## [What is needed]
What you need to produce from the material below is an exact transcription of the lines from the one with "This screenshot has width=596, height=372." through the one with "Click the Testdepartementet", both included, and no other line.

## [Available data]
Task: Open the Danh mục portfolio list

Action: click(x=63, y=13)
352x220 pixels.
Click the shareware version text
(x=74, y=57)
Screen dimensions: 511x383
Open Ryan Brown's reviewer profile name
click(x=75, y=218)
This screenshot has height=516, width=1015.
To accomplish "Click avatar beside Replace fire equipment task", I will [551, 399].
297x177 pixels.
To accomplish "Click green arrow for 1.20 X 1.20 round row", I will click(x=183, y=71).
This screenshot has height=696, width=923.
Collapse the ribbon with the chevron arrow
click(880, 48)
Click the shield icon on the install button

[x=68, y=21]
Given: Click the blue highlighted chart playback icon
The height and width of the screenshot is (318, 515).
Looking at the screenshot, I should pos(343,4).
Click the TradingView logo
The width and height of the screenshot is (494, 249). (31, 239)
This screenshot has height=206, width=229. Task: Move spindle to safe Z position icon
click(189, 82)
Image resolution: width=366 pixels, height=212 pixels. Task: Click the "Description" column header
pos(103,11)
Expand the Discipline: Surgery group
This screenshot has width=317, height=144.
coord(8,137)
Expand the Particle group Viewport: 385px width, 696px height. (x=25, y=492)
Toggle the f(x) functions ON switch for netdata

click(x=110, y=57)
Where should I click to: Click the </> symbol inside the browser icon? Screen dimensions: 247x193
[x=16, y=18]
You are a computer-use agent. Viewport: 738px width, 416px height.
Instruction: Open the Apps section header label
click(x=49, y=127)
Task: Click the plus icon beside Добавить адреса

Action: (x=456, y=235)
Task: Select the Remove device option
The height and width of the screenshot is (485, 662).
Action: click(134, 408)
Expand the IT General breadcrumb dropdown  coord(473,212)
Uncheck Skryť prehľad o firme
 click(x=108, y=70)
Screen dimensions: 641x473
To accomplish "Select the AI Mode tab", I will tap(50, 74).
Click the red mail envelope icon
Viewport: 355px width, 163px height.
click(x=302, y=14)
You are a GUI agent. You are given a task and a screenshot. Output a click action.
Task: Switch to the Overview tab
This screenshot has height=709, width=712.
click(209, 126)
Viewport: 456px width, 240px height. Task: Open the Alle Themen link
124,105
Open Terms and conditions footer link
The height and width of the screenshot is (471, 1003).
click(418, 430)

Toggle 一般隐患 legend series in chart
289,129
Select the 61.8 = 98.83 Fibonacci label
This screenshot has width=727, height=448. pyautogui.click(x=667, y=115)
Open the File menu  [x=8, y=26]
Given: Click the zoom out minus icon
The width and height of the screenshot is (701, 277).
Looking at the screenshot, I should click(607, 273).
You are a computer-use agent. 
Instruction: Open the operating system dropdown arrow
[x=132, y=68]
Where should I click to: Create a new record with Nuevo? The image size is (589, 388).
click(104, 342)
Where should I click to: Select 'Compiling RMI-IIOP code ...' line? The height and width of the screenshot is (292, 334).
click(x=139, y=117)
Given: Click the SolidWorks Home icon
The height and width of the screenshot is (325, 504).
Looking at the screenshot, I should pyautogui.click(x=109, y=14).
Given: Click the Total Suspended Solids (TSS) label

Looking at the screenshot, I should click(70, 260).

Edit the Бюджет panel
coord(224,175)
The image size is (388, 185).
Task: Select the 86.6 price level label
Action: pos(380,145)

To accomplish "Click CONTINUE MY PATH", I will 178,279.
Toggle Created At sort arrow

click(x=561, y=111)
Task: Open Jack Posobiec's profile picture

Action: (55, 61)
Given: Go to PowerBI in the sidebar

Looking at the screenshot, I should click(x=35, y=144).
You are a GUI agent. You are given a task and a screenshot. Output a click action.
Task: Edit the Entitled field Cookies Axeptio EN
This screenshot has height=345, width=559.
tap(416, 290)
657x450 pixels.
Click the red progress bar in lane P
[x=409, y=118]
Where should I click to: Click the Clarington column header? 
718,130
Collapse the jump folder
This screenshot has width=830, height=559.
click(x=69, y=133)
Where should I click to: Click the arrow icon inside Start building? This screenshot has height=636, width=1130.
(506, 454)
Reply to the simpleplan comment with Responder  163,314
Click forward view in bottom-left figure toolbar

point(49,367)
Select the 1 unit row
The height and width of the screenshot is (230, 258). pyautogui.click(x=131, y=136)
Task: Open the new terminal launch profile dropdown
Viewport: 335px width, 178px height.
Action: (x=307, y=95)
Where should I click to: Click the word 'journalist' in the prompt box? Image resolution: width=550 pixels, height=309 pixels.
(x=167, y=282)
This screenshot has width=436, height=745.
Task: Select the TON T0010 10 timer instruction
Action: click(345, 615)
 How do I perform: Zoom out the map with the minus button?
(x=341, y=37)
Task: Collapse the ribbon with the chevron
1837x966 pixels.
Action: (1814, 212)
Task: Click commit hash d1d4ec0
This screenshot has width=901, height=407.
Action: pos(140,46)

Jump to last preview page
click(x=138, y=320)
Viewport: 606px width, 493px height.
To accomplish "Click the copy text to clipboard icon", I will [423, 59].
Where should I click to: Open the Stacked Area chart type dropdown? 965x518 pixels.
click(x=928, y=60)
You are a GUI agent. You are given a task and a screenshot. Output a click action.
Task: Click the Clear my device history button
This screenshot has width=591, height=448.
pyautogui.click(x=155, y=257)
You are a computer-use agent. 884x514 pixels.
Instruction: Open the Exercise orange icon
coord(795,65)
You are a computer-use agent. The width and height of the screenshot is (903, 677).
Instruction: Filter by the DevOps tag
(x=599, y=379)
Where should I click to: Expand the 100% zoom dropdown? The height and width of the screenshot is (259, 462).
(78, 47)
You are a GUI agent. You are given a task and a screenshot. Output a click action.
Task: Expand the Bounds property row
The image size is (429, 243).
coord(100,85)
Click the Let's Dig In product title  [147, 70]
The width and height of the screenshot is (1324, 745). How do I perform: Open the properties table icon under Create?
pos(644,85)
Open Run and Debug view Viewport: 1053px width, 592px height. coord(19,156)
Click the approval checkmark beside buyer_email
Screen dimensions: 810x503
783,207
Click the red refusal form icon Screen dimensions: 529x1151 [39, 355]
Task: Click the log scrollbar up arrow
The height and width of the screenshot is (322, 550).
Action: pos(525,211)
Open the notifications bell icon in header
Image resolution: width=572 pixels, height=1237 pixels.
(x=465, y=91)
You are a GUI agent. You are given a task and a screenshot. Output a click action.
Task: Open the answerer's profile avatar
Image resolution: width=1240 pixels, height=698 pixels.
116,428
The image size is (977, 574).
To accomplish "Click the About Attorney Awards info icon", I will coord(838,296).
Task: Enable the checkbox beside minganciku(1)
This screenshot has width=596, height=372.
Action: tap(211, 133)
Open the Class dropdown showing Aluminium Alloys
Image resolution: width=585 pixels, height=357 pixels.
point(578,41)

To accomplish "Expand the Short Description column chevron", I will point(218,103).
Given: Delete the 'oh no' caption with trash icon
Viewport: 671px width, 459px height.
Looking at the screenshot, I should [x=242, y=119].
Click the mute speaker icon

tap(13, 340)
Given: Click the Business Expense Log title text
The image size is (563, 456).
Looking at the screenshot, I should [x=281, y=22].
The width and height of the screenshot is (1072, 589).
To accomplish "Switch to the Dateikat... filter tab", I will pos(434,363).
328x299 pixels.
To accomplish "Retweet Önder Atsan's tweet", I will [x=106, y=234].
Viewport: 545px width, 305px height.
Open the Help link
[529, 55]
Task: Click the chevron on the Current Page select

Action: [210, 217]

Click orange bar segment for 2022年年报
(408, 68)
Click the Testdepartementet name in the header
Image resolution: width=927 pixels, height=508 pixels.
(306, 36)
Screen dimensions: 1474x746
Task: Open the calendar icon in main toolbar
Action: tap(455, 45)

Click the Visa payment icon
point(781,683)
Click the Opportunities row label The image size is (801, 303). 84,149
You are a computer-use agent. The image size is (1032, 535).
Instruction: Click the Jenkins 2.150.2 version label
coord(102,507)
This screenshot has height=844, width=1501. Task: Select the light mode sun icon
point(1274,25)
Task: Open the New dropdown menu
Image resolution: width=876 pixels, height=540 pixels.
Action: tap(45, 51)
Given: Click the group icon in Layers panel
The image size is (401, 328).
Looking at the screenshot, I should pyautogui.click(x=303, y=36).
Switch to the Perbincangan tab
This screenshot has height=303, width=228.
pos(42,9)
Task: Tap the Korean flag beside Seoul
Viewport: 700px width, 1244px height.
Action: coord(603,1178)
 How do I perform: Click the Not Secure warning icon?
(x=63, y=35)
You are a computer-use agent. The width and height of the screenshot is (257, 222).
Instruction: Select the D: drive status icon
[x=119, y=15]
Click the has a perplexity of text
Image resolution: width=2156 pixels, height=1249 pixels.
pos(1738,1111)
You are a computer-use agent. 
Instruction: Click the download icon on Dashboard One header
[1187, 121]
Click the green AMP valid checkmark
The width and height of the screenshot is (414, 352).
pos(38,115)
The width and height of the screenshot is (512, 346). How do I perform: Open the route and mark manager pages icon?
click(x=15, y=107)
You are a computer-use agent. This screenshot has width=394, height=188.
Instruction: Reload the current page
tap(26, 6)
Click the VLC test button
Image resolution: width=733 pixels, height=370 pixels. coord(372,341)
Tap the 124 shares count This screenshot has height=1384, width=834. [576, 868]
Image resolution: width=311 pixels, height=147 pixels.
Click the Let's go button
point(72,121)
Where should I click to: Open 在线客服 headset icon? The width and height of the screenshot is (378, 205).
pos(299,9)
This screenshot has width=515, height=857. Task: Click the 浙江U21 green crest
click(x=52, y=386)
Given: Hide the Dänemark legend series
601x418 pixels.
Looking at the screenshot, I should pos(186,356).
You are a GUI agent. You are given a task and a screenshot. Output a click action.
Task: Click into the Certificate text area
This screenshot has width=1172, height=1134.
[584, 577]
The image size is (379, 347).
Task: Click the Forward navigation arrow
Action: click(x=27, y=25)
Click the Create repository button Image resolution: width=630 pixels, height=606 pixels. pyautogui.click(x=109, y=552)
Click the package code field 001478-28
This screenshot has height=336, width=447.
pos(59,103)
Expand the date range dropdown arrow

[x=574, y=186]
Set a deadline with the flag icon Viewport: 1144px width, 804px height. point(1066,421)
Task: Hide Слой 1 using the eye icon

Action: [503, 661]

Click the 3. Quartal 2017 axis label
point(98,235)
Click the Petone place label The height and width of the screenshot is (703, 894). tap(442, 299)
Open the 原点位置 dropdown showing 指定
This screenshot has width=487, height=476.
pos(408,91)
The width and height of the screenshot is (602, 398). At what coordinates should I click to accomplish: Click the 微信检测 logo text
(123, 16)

## [The completed task]
This screenshot has width=596, height=372.
Action: tap(211, 133)
Open the Class dropdown showing Aluminium Alloys
Image resolution: width=585 pixels, height=357 pixels.
point(578,41)

To accomplish "Expand the Short Description column chevron", I will point(218,103).
Given: Delete the 'oh no' caption with trash icon
Viewport: 671px width, 459px height.
Looking at the screenshot, I should [x=242, y=119].
Click the mute speaker icon

tap(13, 340)
Given: Click the Business Expense Log title text
The image size is (563, 456).
Looking at the screenshot, I should [x=281, y=22].
The width and height of the screenshot is (1072, 589).
To accomplish "Switch to the Dateikat... filter tab", I will pos(434,363).
328x299 pixels.
To accomplish "Retweet Önder Atsan's tweet", I will [x=106, y=234].
Viewport: 545px width, 305px height.
Open the Help link
[529, 55]
Task: Click the chevron on the Current Page select

Action: [210, 217]

Click orange bar segment for 2022年年报
(408, 68)
Click the Testdepartementet name in the header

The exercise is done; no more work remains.